Reserve Bank of India (RBI) Deputy Governor Swaminathan J raised concerns about the growing dependence of banks on bulk deposits, which attract higher costs and can negatively impact margins.
Highlighting the rising tendency among banks to rely heavily on higher-priced bulk deposits, Deputy Governor Swaminathan urged financial institutions to proactively manage their interest rate risks. He warned that an excessive dependence on these deposits could pose challenges for banks, especially when interest rates decline. Managing long-term large deposits during such periods could lead to lower profits and margins, he cautioned.
Deputy Governor Swaminathan emphasized that the most significant impact of this reliance on bulk deposits would be felt on net interest margins, potentially eroding profits for banks.
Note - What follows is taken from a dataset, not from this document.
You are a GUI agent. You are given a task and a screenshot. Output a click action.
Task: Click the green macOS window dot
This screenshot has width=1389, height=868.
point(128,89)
He stressed the importance of effective risk management in the face of changing interest rate scenarios.
Furthermore, Swaminathan disclosed that the RBI has identified a worrisome trend among many banks, where they are failing to allocate the budgeted amount for information technology (IT) spending. This, he asserted, poses a significant risk to the banking sector’s resilience and ability to adapt to technological advancements. The Deputy Governor urged banks to prioritize and enhance their IT investments to stay competitive in the evolving financial landscape.
In addition to IT concerns, Swaminathan raised issues related to poor governance and management practices within banks, highlighting the need for enhanced oversight and adherence to sound banking principles.
As the RBI continues to monitor these challenges, the Deputy Governor’s remarks serve as a timely reminder for banks to reassess their strategies, emphasizing prudent risk management, adequate IT investment, and robust governance practices to navigate the complexities of the financial landscape.